YouTube Asserts Broad License to Use Music Uploads for AI Training

YouTube has claimed in a legal response that its standard upload terms grant a worldwide, royalty-free license to use music for AI training, including its Lyria 3 model.
A conceptual illustration of the YouTube logo intertwined with AI neural network motifs, symbolizing the legal dispute over using uploaded music for AI training. A conceptual illustration of the YouTube logo intertwined with AI neural network motifs, symbolizing the legal dispute over using uploaded music for AI training.

YouTube has asserted in a new court filing that its terms of service provide a broad license to use music uploaded by independent artists for AI training, including its Lyria 3 music generation model.

The filing responds to a lawsuit brought earlier this year against Google by a group of independent musicians and producers. They allege the company trained Lyria 3 on copyrighted songs they had uploaded to YouTube without permission. Google’s response calls the accusation an “unsupported hypothesis” but argues that even if the claim were true, YouTube’s standard upload terms grant the necessary rights.

Terms of Service as a Training License

The relevant clause, cited in the filing, states that by uploading content, users grant YouTube:

a worldwide, non-exclusive, royalty-free, sublicensable and transferable license to use that content (including to reproduce, distribute, prepare derivative works, display and perform it) in connection with the service and YouTube’s (and its successors’ and affiliates’) business.

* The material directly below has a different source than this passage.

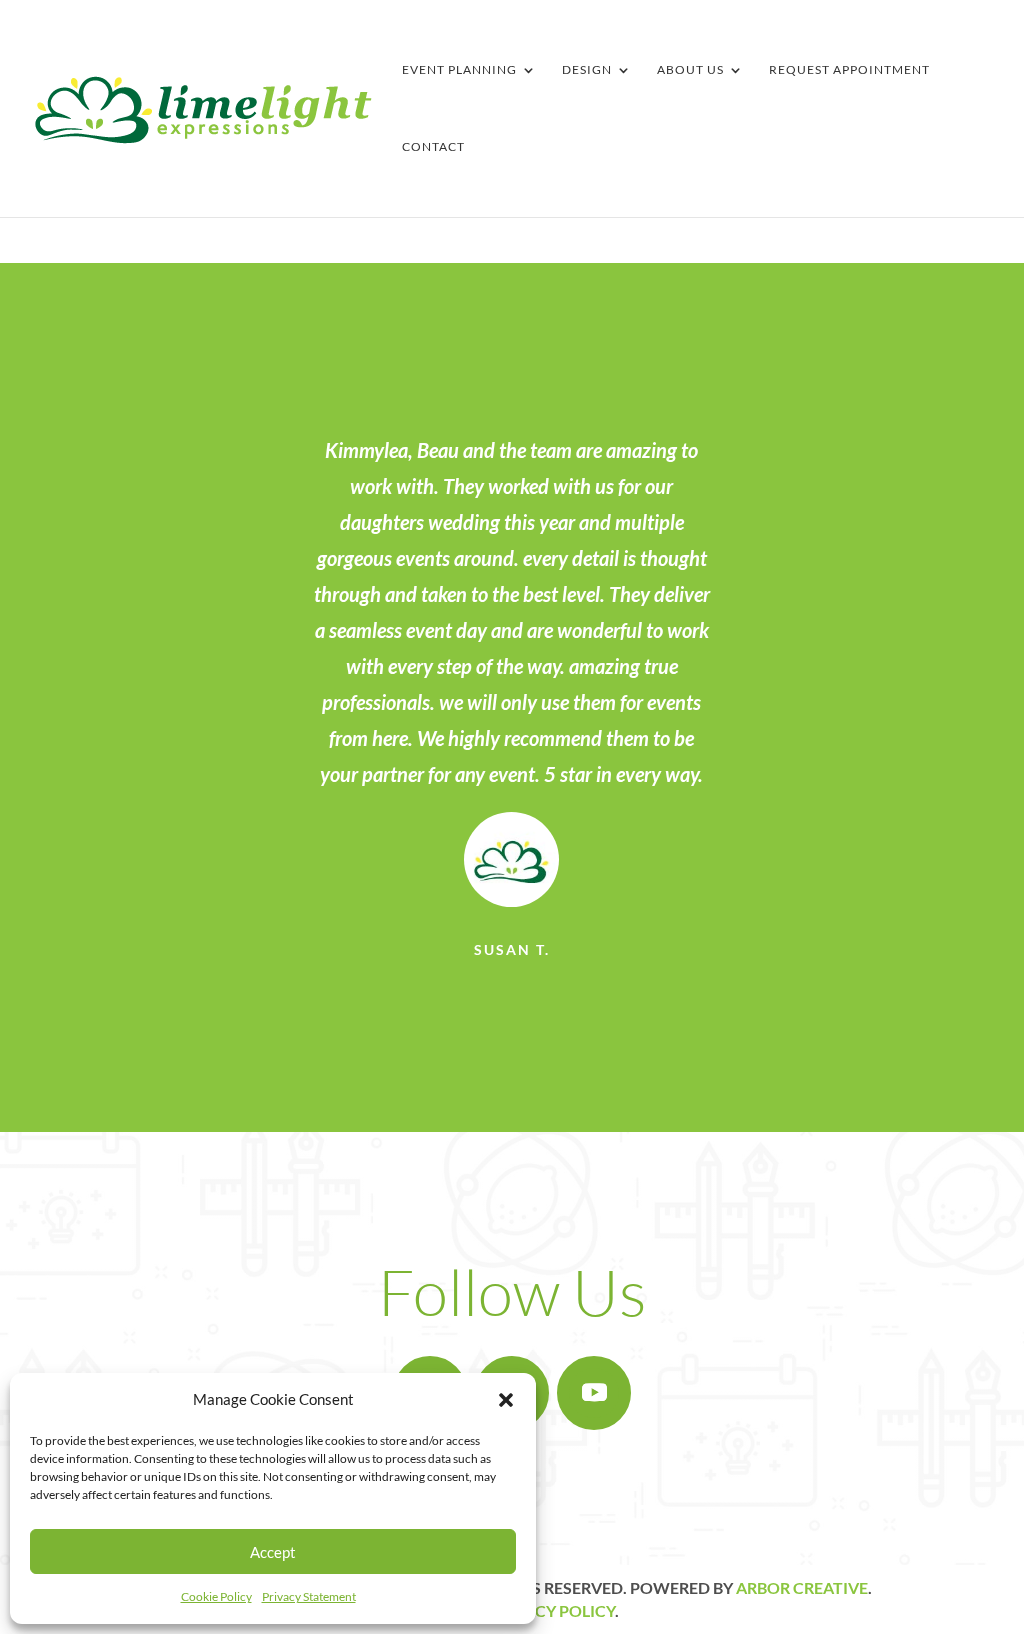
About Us (690, 70)
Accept (273, 1552)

The dispute focuses on material uploaded directly by independent creators, not music supplied by major or independent labels. Those commercial partners may have separate licensing agreements that specifically address AI training.

Earlier Signals and Opt-Out Limits

Google previewed this legal stance earlier in the year when it expanded access to Lyria 3. A company blog post at the time said Google had “been very mindful of copyright and partner agreements as we’ve trained Lyria 3.” When journalists asked for clarification, representatives stated the model was trained on music that YouTube and Google had the rights to use “under their terms of service, partner agreements and applicable law.”

YouTube generated $60 billion from advertising and subscriptions in 2025 alone. The platform allows creators to opt out of having their uploads used for third-party AI training, but that opt-out does not cover models developed by YouTube or Google themselves.

Questions for Label Partners

The filing also raises questions for major music companies that have publicly praised YouTube’s AI approach and are building tools in partnership with the platform. Independent artists may now seek clarity on what those partners knew about the origins of the training data used in the models at the center of those collaborations.

YouTube has spent the past decade improving its relationship with the music industry through systems like Content ID and its subscription music services, transforming from a “value gap” antagonist into a key rightsholder partner. The platform has also served as a vital distribution and audience-building channel for countless independent musicians operating outside traditional label deals. The current legal argument, however, exposes a tension between that creator-friendly positioning and the scope of the license embedded in its terms of service.